L’antisémitisme, d’une manière, le ramène à son identité

 Nous avons vu que Memmi décrit les mœurs juives comme aurait pu le faire un auteur antisémite. Pourtant son héros ne cesse jamais d’appartenir à sa communauté.

 Alexandre expérimente l’antisémitisme dès sa première sortie en dehors de sa tribu, en colonie de vacances. Un juif, fils de marchand, s’était fait punir pour avoir revendu les confiseries reçus par colis : « j’appris à associer juiverie et mercantilisme et j’en voulus aux juifs qui osaient négocier. Pour éviter le retour de tels procédés, le sergent décida le partage de tous les colis. »

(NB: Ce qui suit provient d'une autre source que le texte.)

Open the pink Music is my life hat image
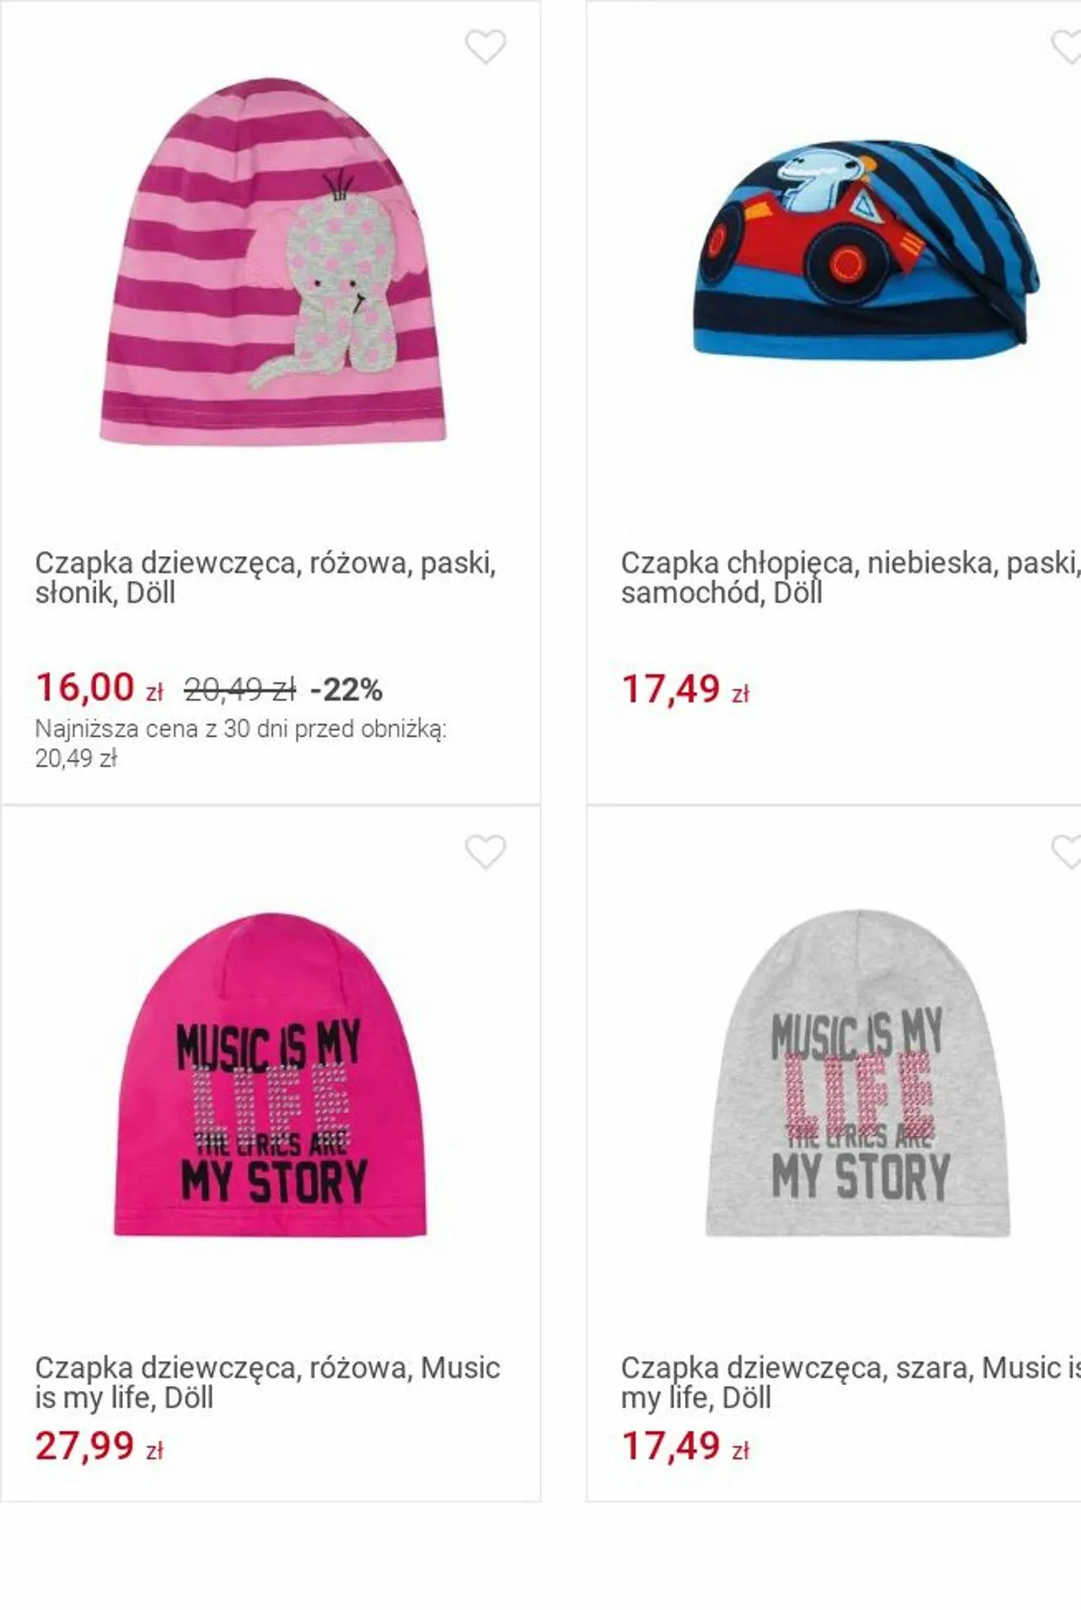Image resolution: width=1081 pixels, height=1610 pixels. tap(270, 1074)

 Au lycée, l’antisémitisme est le fait des élèves européens et des profs d’histoire racistes et royalistes. Par contrecoup, Alexandre devient robespierriste et universaliste. Il se sent proche du prof de lettres, africain excessivement francophile, puis se rapproche d’un prof de philo. Enfin, par le biais d’un camarade musulman, il s’initie au socialisme, idéologie anticolonialiste. Mais Alexandre ne s’aveugle pas. Un copain juif, qui avait perdu un proche dans un pogrome, lui fait craindre l’antisémitisme des musulmans. Cette expérience de l’antisémitisme lui fait détester la bourgeoisie française et craindre pour l’avenir de ce qui reste de sa communauté au sein d'une Tunisie indépendante.

 

 

Un anti-conformiste

 « Je continuerais à ne pas aimer les bourgeois, mais je me croyais forcé de convenir que je m’épanouissais seulement parmi eux ; seuls ils lisaient, comprenaient mes inquiétudes, goûtaient et cultivaient la poésie et l’art. »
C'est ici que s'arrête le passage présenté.